The American Student Achievement Institute (ASAI) is a non-profit organization that establishes local school-community leadership teams and enables them to implement sustainable systemic change for the purpose of helping all students become career and postsecondary ready in a global economy.
Career and Postsecondary Ready: ASAI believes that education begins with each student having a personal vision for his or her future that includes a desired standard of living and a possible career that will support the desired standard. As students progress through school, this vision becomes more and more clear. With their vision in place, each?student then identifies the level of postsecondary education that will move the student toward his or her personal vision. The appropriate postsecondary option may be a four-year college, two-year college, career college, apprenticeship program, occupational skill development in the military, or on-the-job training. Each students then engages in a rigorous K-12 curriculum (academic and technical) designed to prepare the student for career and postsecondary success.

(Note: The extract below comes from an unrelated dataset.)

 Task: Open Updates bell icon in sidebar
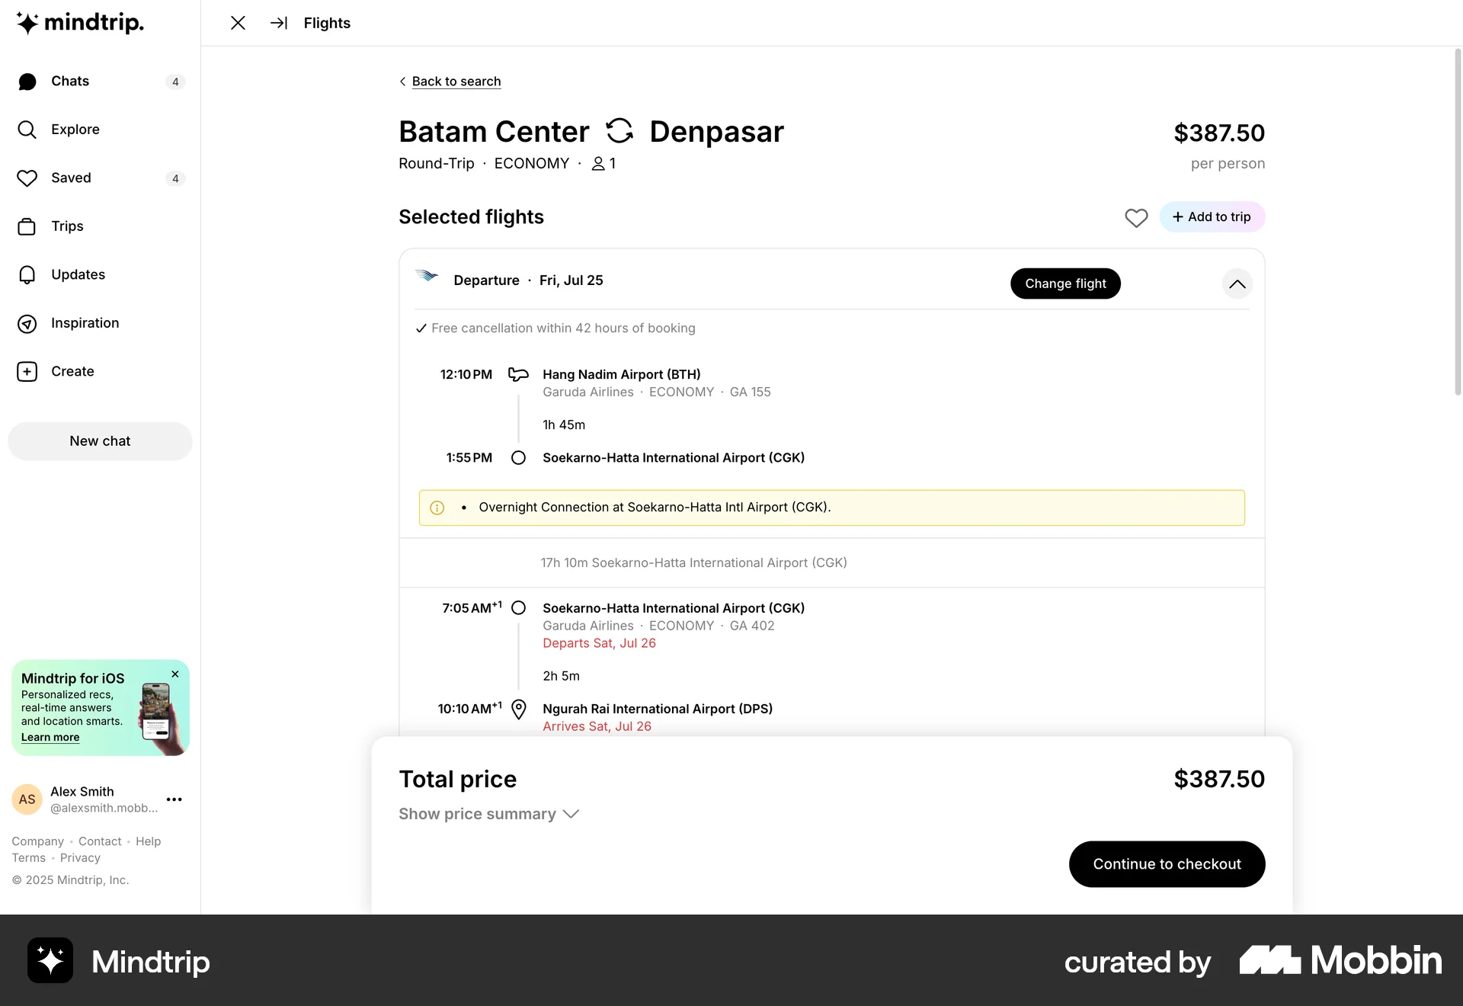(x=27, y=274)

Local Organizational Structure: The local improvement initiative is facilitated by a local Steering Team. Members of this team include representatives of key stakeholder groups and are the “worker bees” of the initiative. Their first task is to delegate responsibilities among themselves so each team member has a reasonable work load. Their second task is to convene a broadly based Improvement Council who serve as the “decision-makers” at various points in the improvement process. The Council usually includes all teachers, all students, economic development and business representatives, local government, community foundation, next educational level, youth-service organizations, faith-based organizations, the public library and service clubs.
The Improvement Process (Vision-to-Action): Once the organizational structure is in place, the local Steering Team begins to guide the Council through a series of data-driven discussions and helps them reach decisions about the school-community’s vision, achievement goals, root causes, and strategies.

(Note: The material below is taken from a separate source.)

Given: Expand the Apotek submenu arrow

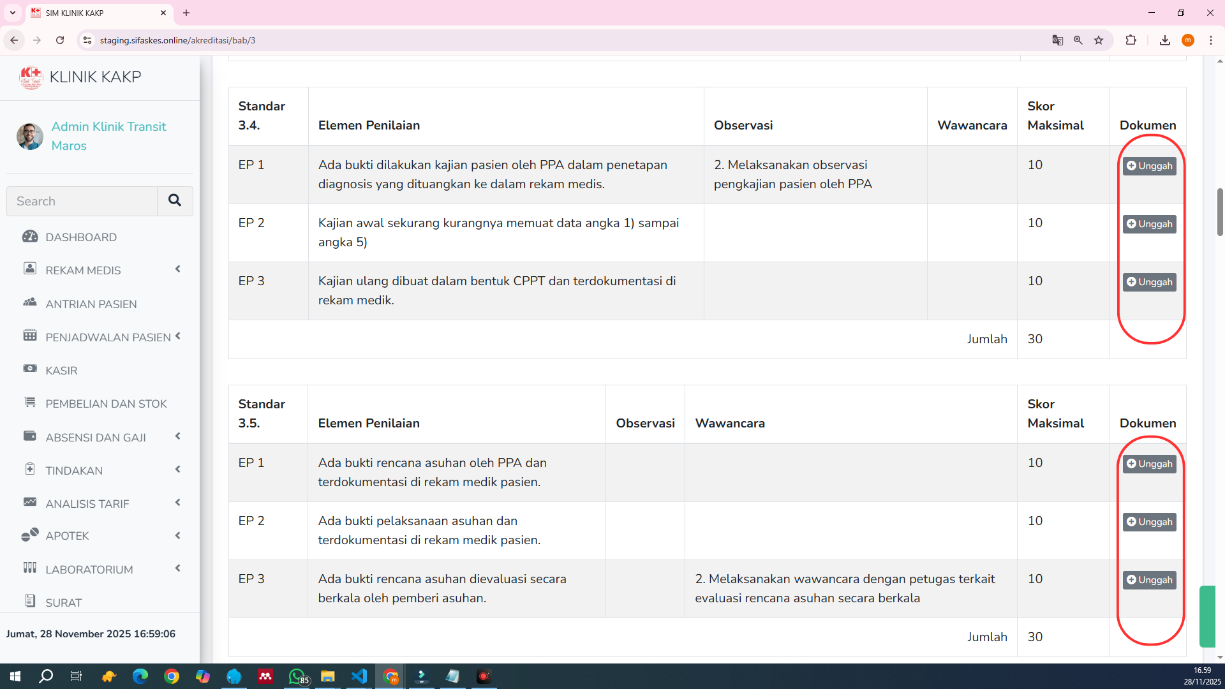Looking at the screenshot, I should click(178, 536).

In some?initiatives, the goal is set. For example, in the Indiana College Success Coalition, all teams work to increase the percentage of local students who earn a postsecondary credential within four years of their high school graduation. In other initiatives, like the School Improvement Institute, teams work on achievement goals of interest to their Improvement Council.

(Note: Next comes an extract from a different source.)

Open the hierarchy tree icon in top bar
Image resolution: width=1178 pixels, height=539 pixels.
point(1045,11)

After each discussion, the Steering Team creates a consensus document for consideration by the Council with edits made until the group reaches consensus. This process results for broad “buy-in” with regard to the vision, achievement goals, root causes and strategies. It also results in community-based as well as school-based strategies and a strong commitment to strategy implementation and accountability.
Steering Team Support: ASAI’s role is to provide Steering Teams with whatever they need to convene, organize and implement the Vision-to-Action process. ASAI uses a teach-try-feedback approach to its support for Steering Teams. ASAI meets with cohorts of Steering Teams in small learning communities each month for a minimum of two years where steering team members learn the Vision-to-Action process. Each month, team members learn what needs to happen during the next four weeks. This may be a task like collecting data or facilitating a local Council discussion. Following teach meeting, the teams do the assigned tasks. When the tasks are complete, the team submits their work to ASAI for review against ASAI’s Standards for School Improvement Planning. Schools receive written feedback within 48 hours. The support is provided by an online Improvement System which includes the initiative’s Steering Team Manual, Step-by-Step Improvement Process, and the Improvement Plan Template. Finally, ASAI provides on-call support and is known for being immediately available when Steering Team members need support.
ASAI’s Statewide Capacity: ASAI designs and manages change initiatives in single schools and districts as well as statewide and nationally. However, ASAI prefers to create statewide, grassroots movements where schools and communities have common goals and learn together and support one another on a voluntary basis. This approach produces a no-excuses, whatever-it-takes culture among participants and leads to strong implementation, accountability and sustainability.
All ASAI initiatives are initially designed for implementation on a statewide or national scale. ASAI’s largest initiative supports over 2,000 steering teams in 39 states. Another initiative provides a password protected online system for 75 county-based steering teams, 2,100+ community organizations, and one state agency. One unique aspect of this online system is that the improvement plans at all three levels are linked making it possible for each level to view, coordinate and communicate with the other levels. ?As part of these two initiatives alone, over 72,000 individuals took part in online surveys in 2015. Survey data were disaggregated by student group and aggregated at the county and state levels. These systems are also coordinated with related state and national policies.